◆ WHAT THIS TASK INVOLVES
Skip every picture and copy only the lines from the one containing "the 查看详细信息 link" to the final line of the records below.

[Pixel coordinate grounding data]
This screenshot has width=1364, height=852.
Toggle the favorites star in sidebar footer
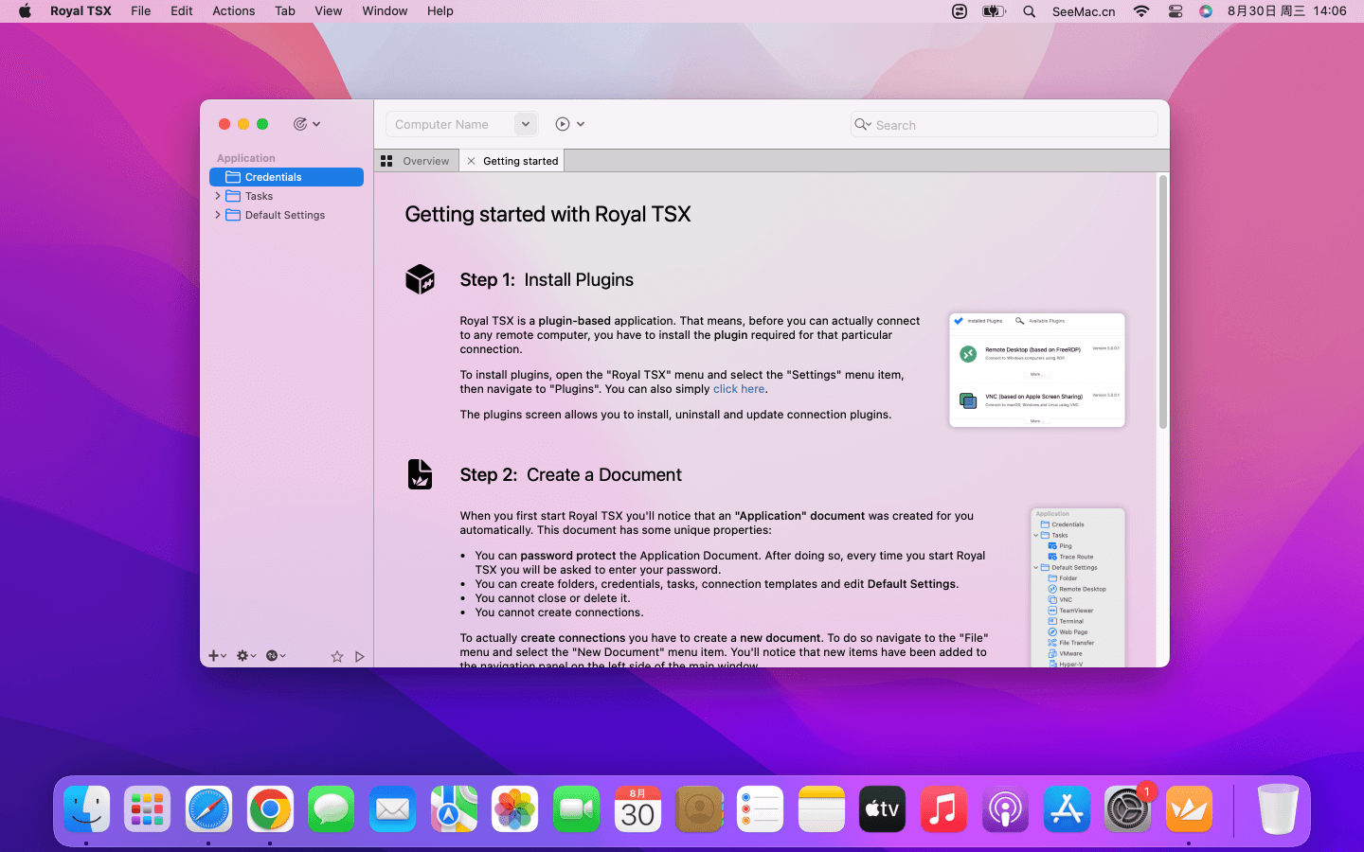(336, 656)
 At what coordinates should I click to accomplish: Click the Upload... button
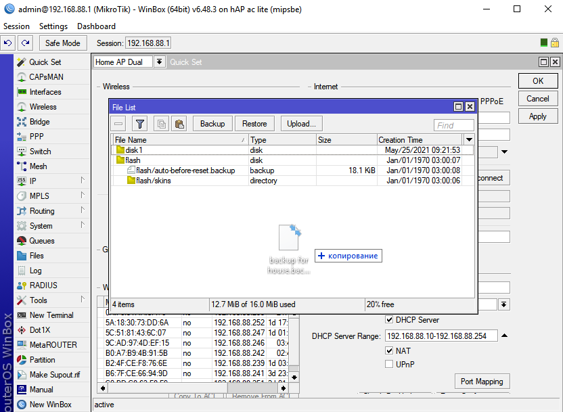point(301,124)
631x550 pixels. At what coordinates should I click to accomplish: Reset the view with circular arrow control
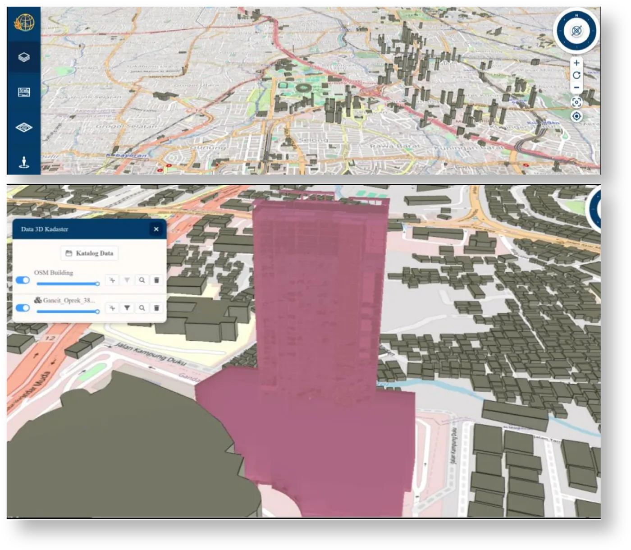576,75
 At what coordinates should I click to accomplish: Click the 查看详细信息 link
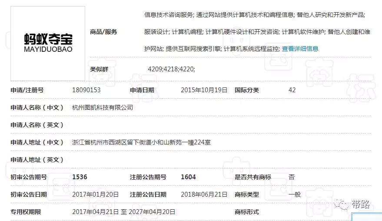coord(300,49)
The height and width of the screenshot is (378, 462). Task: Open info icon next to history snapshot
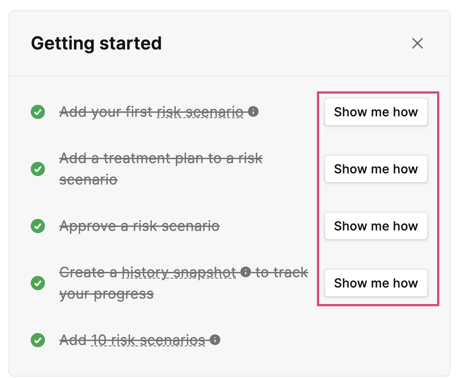click(x=245, y=272)
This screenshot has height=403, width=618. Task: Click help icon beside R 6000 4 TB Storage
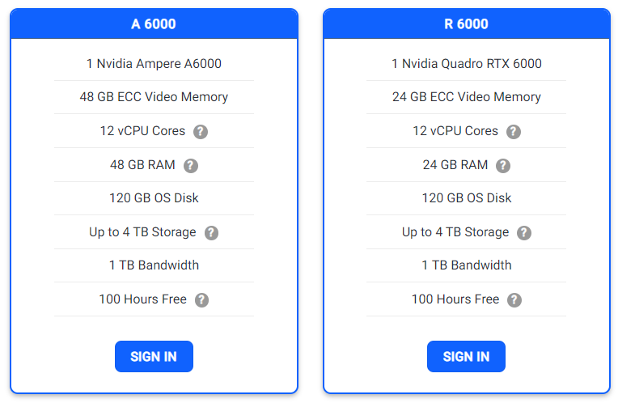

◆ SOLUTION FOR THIS TASK
 At what coordinates should I click to accomplish: Click the 查看详细信息 link
coord(300,49)
The height and width of the screenshot is (378, 462). Task: Open info icon next to history snapshot
click(x=245, y=272)
This screenshot has height=403, width=618. Task: Click help icon beside R 6000 4 TB Storage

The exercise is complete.